La serie delle battaglie continuò, con alterne vicende, anche nel 1922: il 24 aprile, a Piombino, Arditi del Popolo e anarchici respingono una colonna fascista; il 24 maggio, a Roma, i fascisti vengono nuovamente costretti alla ritirata dai proletari e dai sovversivi del quartiere S. Lorenzo. Il 1° agosto, a Parma, inizia l’assedio fascista per stroncare lo sciopero generale indetto a livello nazionale dall’Alleanza del Lavoro; i borghi popolari sono difesi dalle barricate. Gli anarchici difendono con le armi Borgo Naviglio. La resistenza proletaria, coordinata dagli Arditi del Popolo, dura sei giorni sino alla ritirata fascista. A Bari, durante lo sciopero generale, gli Arditi del Popolo e gli antifascisti asserragliati nella Bari Vecchia, resistono per cinque giorni agli assalti fascisti e delle forze dell’ordine. A Genova, gli antifascisti, gli anarchici e gli Arditi del Popolo si oppongono per tre giorni agli attacchi fascisti, poi la forza pubblica interviene con autoblindo e mitragliatrici demolendo le barricate e aprendo la strada alle distruzioni fasciste. A Livorno, barricate e scontri tra fascisti e sovversivi durante lo sciopero generale, finché la forza pubblica e reparti militari con autoblindo permettono la conquista della città da parte dei fascisti, 10 le vittime tra gli antifascisti.

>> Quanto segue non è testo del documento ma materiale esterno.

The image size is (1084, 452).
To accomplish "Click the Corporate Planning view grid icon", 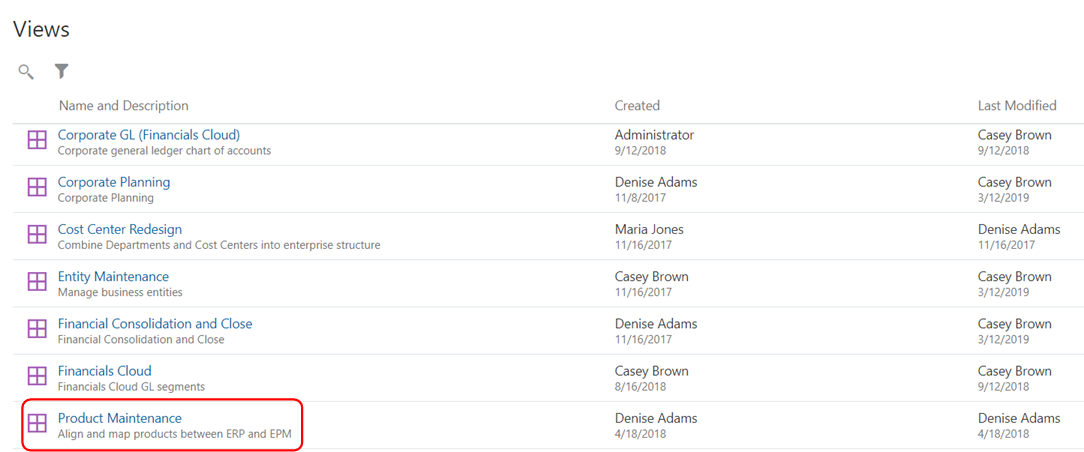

Ad Ancona, gravissimi conflitti a fuoco vedono Arditi del Popolo, anarchici, repubblicani, socialisti, comunisti e legionari fiumani uniti contro l’offensiva fascista; la resistenza viene vinta da ingenti forze dei carabinieri e dell’esercito con mezzi blindati. A Civitavecchia, invece, Arditi del Popolo, portuali, anarchici e sovversivi respingono, per la seconda volta, ingenti forze fasciste.

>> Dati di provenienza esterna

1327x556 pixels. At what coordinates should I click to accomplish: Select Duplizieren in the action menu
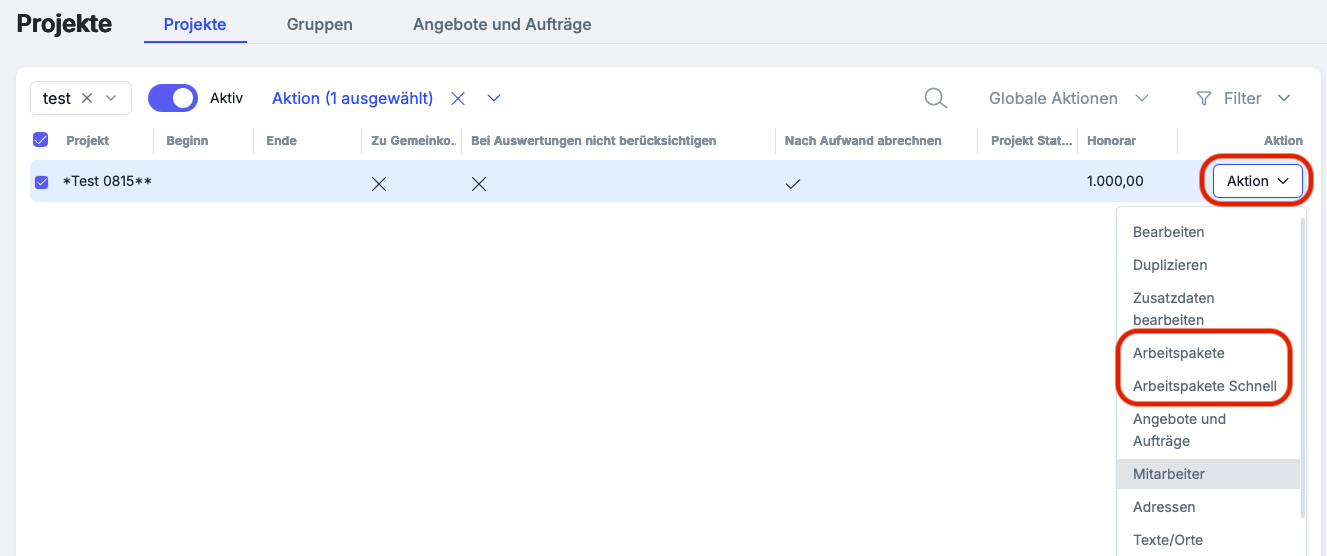[x=1169, y=265]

Ormai però, i rapporti di forza diventavano sempre più sbilanciati dalla parte fascista, forte per l’appoggio dello Stato; ma anche in occasione della Marcia su Roma, alla fine dell’ottobre 1922, l’invasione fascista si dovette arrestare davanti ai quartieri proletari difesi dagli Arditi del popolo, dalle Squadre comuniste e dagli Arditi Anarchici.